We previously published an article about the Federal Government’s legislative response to the economic impact of COVID-19 and the introduction of the Coronavirus Economic Response Package Omnibus Act 2020 which came into force on 25 March 2020. You can view this article here.
The purpose of the legislative changes was to ease the financial impact of COVID-19 on distressed businesses and individuals by providing certain protections from existing insolvency and bankruptcy laws.
Re-cap
To re-cap, one of the major changes implemented by the government in response to COVID-19 was to temporarily increase the minimum threshold before which a creditor could issue a statutory demand against a debtor company pursuant to the Corporations Act 2001 (Cth).
Previously, provided there was no genuine as dispute as to the debt, a statutory demand could be served if the debt in question was at least $2,000 and the debtor company had 21 days in which comply or respond (in certain ways), otherwise it was presumed to be insolvent and could be wound-up on application to a Court.
At present, the temporary threshold amount is $20,000 and debtor companies have 6 months to comply with the statutory demand or respond in certain ways.
Bankruptcy
In addition, previously, the threshold amount for a bankruptcy notice was $5,000 and the time for responding was 21 days otherwise the individual was deemed to have committed an act of bankruptcy.
At present, bankruptcy notices against individuals can be issued for debts of at least $20,000 and the period to respond is 6 months.
Extension of legislative relief
The government’s legislative changes concerning statutory demands and bankruptcy notices, as well as certain other temporary changes to insolvency and bankruptcy laws, were to be in force for a period of 6 months.
On 7 September 2020, the government announced the temporary changes would be extended until 31 December 2020.

Collected data

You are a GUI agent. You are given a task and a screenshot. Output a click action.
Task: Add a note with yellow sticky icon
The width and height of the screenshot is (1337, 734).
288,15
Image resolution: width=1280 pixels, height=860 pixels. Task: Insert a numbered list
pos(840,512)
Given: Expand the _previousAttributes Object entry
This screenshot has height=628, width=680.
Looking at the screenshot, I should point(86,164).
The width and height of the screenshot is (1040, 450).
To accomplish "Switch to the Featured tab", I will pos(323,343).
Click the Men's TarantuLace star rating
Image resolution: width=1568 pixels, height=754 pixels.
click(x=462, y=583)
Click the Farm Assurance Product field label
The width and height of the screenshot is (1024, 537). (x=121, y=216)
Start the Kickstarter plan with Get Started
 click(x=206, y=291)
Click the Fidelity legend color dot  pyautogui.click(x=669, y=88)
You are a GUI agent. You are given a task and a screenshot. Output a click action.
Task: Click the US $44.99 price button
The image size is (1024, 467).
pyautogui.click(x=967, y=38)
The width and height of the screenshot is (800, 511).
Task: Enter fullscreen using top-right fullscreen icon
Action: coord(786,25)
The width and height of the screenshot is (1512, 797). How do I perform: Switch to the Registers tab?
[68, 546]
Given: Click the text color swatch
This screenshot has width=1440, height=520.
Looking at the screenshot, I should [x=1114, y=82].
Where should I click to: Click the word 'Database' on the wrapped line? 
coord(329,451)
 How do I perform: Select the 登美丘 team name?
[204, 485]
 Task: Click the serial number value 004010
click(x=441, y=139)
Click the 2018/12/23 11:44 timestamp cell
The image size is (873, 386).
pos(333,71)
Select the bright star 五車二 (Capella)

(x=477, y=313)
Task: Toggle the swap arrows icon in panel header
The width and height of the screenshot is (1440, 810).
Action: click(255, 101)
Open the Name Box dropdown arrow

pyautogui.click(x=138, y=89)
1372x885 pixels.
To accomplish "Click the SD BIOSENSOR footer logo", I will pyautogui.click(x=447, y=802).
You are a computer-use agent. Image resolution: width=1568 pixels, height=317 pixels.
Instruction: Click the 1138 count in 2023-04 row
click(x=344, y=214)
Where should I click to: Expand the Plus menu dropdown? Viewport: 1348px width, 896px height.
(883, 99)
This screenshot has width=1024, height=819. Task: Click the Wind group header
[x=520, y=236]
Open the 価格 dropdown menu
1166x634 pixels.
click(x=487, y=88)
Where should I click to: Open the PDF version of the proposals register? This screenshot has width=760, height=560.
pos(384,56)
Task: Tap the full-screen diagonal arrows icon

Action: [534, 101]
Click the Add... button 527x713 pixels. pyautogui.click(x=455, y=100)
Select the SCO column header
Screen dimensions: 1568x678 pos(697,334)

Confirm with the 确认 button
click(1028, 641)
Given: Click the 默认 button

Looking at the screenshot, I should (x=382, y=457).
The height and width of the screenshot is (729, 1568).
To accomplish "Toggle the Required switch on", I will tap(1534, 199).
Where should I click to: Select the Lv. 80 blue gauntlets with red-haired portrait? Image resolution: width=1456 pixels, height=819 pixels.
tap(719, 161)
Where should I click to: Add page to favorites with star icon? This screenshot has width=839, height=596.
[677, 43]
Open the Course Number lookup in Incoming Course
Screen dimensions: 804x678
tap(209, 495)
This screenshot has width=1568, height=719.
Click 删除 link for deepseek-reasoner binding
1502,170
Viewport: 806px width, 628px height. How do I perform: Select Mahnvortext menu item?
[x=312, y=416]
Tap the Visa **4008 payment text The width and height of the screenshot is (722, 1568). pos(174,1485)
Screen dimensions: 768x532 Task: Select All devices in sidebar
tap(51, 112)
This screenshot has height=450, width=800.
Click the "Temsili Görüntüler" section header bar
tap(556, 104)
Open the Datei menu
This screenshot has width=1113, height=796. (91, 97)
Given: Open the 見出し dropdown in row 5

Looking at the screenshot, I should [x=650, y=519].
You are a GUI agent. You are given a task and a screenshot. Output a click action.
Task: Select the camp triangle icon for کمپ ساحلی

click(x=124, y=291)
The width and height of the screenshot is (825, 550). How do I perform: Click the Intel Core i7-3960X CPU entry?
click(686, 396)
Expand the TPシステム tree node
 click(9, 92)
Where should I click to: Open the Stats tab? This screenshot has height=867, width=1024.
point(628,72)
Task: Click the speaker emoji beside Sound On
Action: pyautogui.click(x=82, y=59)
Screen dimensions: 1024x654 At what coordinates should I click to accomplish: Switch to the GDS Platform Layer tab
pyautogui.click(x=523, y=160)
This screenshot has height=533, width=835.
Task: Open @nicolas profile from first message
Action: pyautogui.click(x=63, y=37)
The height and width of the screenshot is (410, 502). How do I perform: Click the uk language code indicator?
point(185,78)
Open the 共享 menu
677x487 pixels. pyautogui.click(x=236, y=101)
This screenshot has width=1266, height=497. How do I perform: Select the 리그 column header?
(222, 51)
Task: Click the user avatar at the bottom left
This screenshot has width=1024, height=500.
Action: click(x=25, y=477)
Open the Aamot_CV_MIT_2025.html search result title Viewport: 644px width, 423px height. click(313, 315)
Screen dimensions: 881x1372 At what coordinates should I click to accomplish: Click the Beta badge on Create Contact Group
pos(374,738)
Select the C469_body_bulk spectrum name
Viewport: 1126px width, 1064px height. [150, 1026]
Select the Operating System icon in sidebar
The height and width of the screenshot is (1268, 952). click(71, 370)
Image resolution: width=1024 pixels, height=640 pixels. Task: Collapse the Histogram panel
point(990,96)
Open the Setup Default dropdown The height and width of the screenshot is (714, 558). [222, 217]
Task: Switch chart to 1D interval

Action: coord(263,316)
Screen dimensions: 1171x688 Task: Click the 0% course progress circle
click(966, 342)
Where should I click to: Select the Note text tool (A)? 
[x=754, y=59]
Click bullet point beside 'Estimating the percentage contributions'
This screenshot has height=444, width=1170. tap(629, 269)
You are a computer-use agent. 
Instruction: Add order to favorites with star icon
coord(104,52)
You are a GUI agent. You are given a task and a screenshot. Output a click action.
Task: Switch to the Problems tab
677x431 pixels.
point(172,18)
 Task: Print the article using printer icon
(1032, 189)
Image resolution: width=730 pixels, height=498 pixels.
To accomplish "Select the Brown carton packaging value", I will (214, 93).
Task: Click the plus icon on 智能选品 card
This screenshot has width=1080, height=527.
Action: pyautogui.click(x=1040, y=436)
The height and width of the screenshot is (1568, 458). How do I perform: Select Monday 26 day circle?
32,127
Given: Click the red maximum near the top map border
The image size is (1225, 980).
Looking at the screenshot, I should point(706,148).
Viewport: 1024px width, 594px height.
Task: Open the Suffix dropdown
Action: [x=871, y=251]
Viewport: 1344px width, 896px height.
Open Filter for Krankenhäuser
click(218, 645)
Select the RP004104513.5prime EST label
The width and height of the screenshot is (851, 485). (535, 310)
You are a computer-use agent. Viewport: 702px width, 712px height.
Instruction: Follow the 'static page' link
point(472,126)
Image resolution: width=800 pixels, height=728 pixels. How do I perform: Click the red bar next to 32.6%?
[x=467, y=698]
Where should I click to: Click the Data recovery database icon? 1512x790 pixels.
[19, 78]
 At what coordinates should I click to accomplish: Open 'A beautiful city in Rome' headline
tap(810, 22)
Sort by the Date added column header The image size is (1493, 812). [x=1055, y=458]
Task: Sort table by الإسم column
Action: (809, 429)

Task directions: In the article on COVID-19 insolvency and bankruptcy changes, until what date did the government extend the temporary changes?

Solution: 31 December 2020